*** Opening EXCERPTED DATA ***

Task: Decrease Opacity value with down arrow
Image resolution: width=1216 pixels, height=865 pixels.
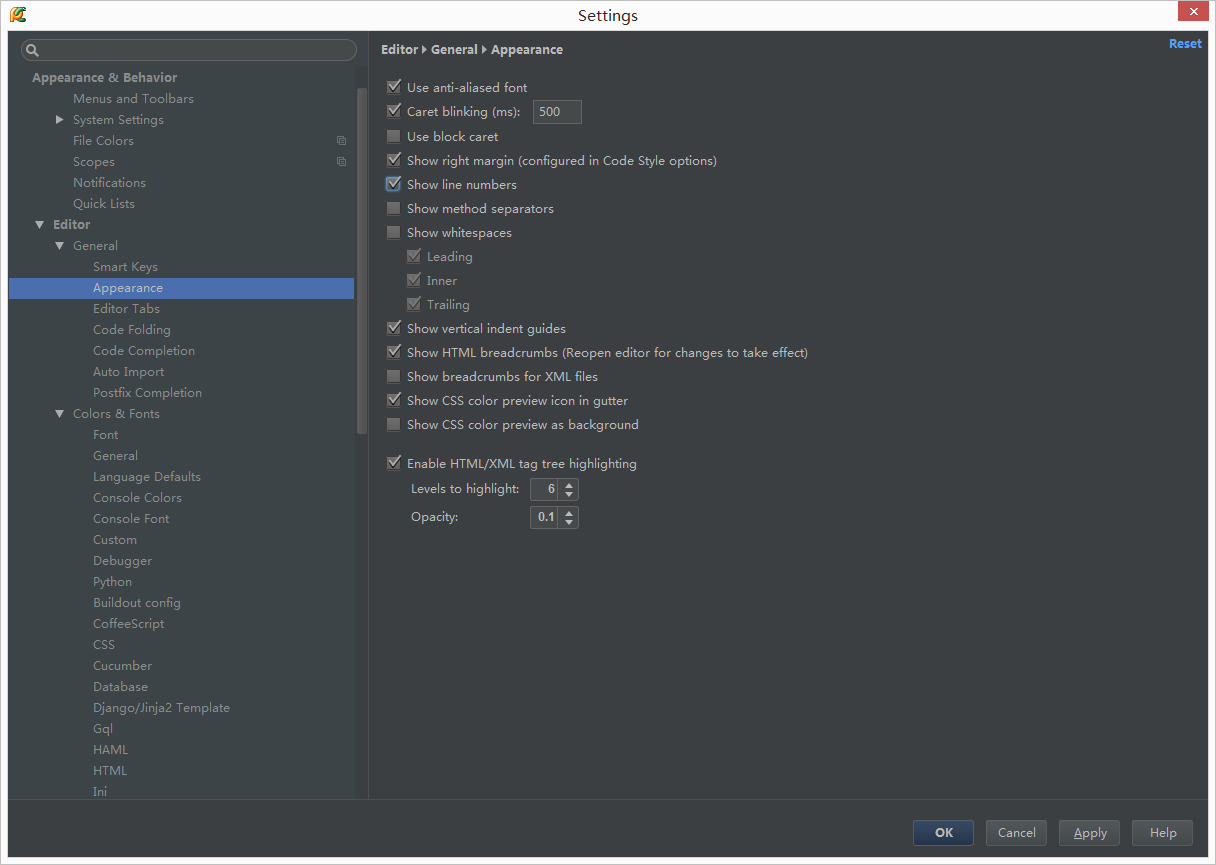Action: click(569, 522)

*** Closing EXCERPTED DATA ***
*** Opening EXCERPTED DATA ***

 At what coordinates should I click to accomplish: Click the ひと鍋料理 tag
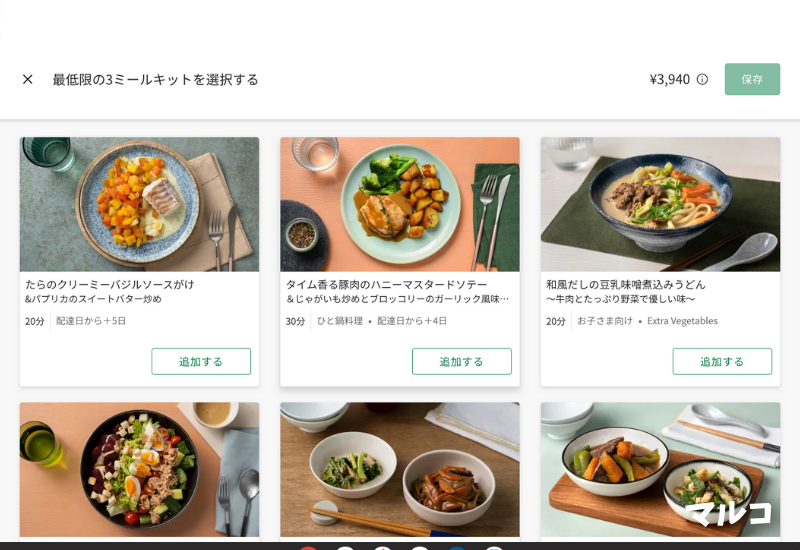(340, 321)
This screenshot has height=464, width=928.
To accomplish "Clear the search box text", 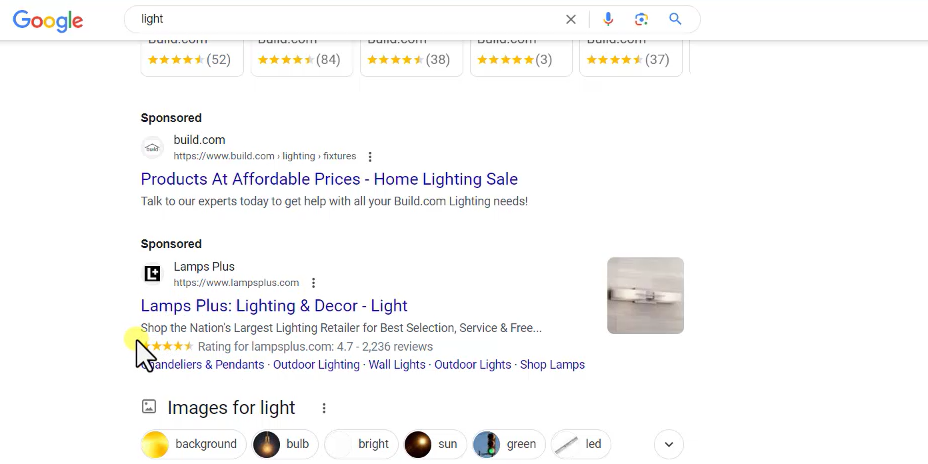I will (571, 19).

*** Closing EXCERPTED DATA ***
*** Opening EXCERPTED DATA ***

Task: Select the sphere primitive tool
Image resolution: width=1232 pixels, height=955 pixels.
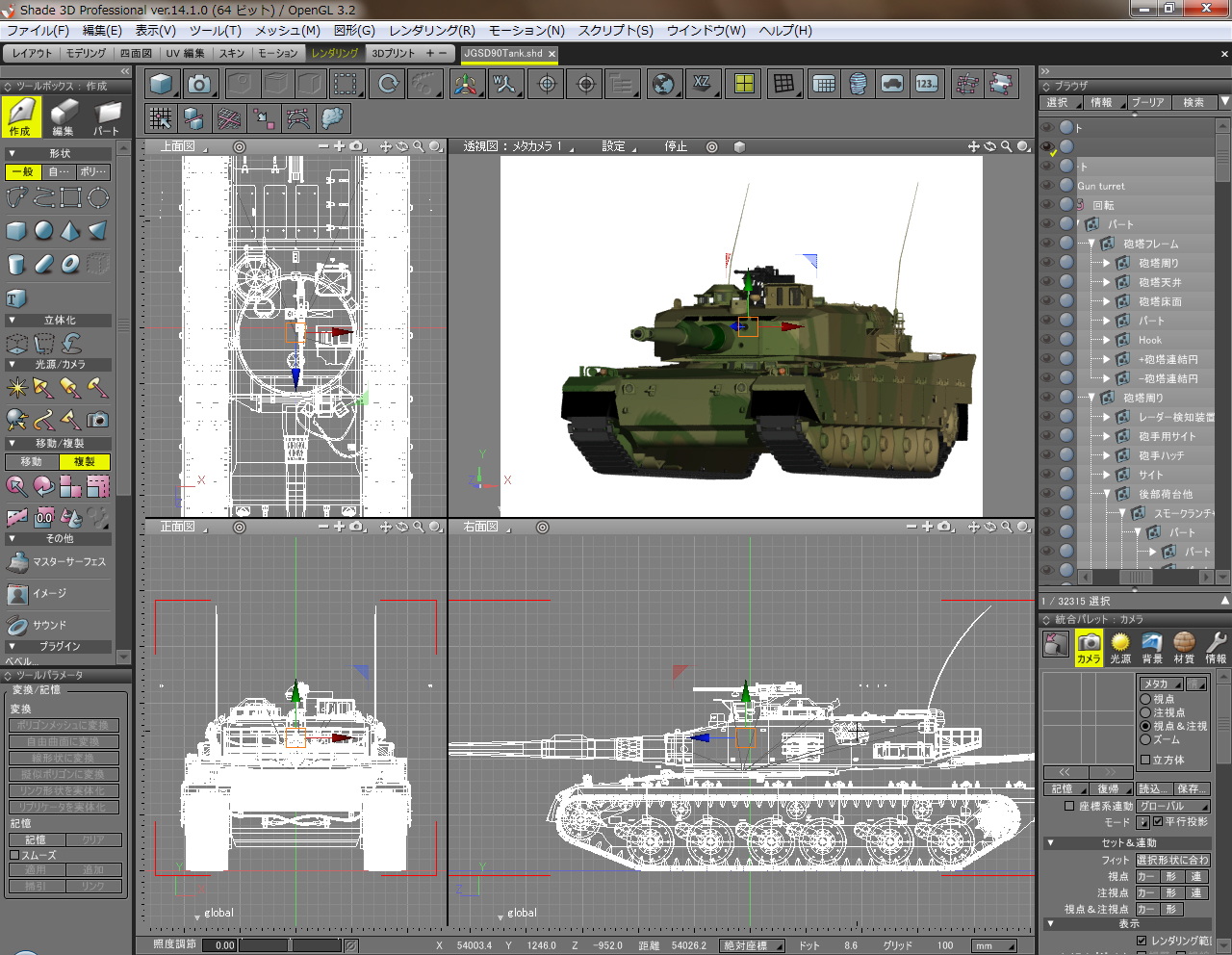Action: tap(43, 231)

*** Closing EXCERPTED DATA ***

**YOUR OBJECTIVE**
The word "Task" appears in some of the lines above. Copy those lines.

**EXERCISE ANSWER**
Task: Decrease Opacity value with down arrow
Task: Select the sphere primitive tool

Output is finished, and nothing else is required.